Holding: The Court reversed the appeals court and held that a union’s negotiated limit on store meat hours (9 a.m.–6 p.m.) is exempt from antitrust law when it directly concerns employees’ working hours and protects their working conditions.

Real World Impact:
  • Allows unions to bargain limits on store hours when tied to employees’ working hours.
  • Makes antitrust suits less likely absent employer‑union conspiracy or proof hours don't affect workers.
  • Affects grocery chains, small butchers, union butchers, and consumer shopping hours.
Topics: labor unions, retail hours, antitrust law, grocery competition, workers' hours

Summary

Background

In 1957 union locals representing virtually all Chicago butchers negotiated with a large group of retailers and won a contract clause limiting meat sales to 9:00 a.m. to 6:00 p.m.

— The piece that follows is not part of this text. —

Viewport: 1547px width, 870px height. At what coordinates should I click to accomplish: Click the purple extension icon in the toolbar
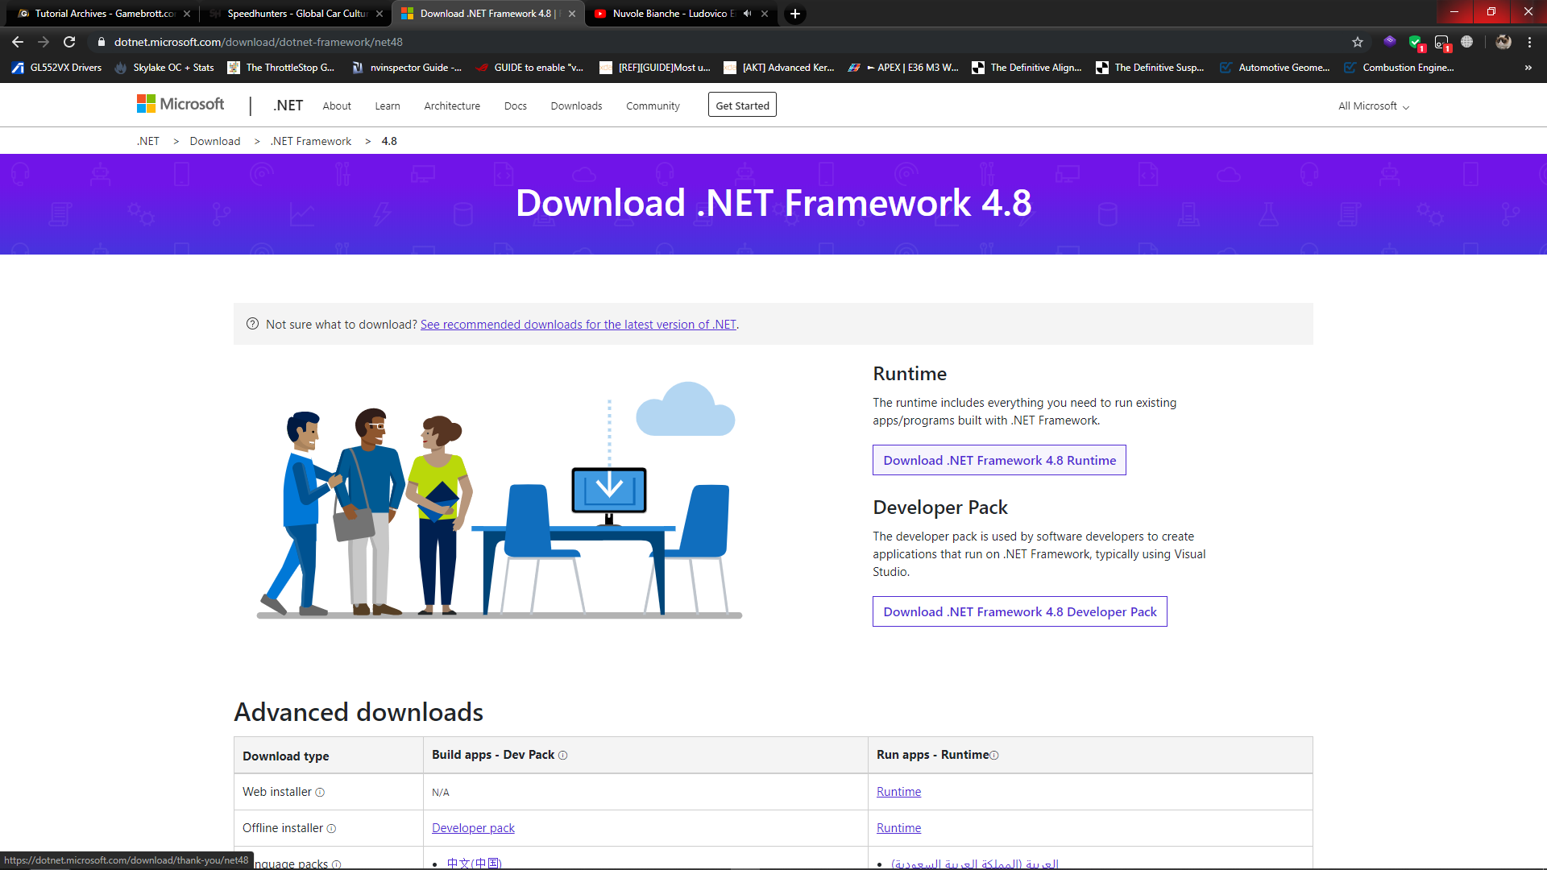(x=1390, y=42)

Jewel Tea, a grocery chain with 196 stores (174 set up for self-service), resisted a similar term, was pressured to sign after a strike vote, and sued in 1958 claiming the hours rule was an anticompetitive conspiracy under federal antitrust law.

Reasoning

The Court rejected the unions’ argument that the National Labor Relations Board had exclusive primary jurisdiction. It held that the specific hours when employees are required to work are a mandatory subject of bargaining and can be protected by national labor policy. The labor exemption bars antitrust claims for a genuine union-employer hours agreement reached to protect workers’ hours and conditions. The Court stressed a factual test: if self-service stores truly can operate at night without affecting butchers, antitrust law could apply.

Real world impact

The Supreme Court accepted the district judge’s factual finding that night meat sales in most stores require butchers or other attendants and add work. On that record the Court reversed the appeals court and sustained the exemption. The decision lets unions lawfully seek limits on selling hours when tied to members’ working conditions, but it leaves antitrust claims open if proof shows night sales do not affect workers.

Dissents or concurrances

Two Justices dissented separately. One urged broader protection for collective bargaining and warned against judicial second-guessing of Congress; another viewed the multi-employer hours ban as a plainly anticompetitive restraint that should face antitrust scrutiny.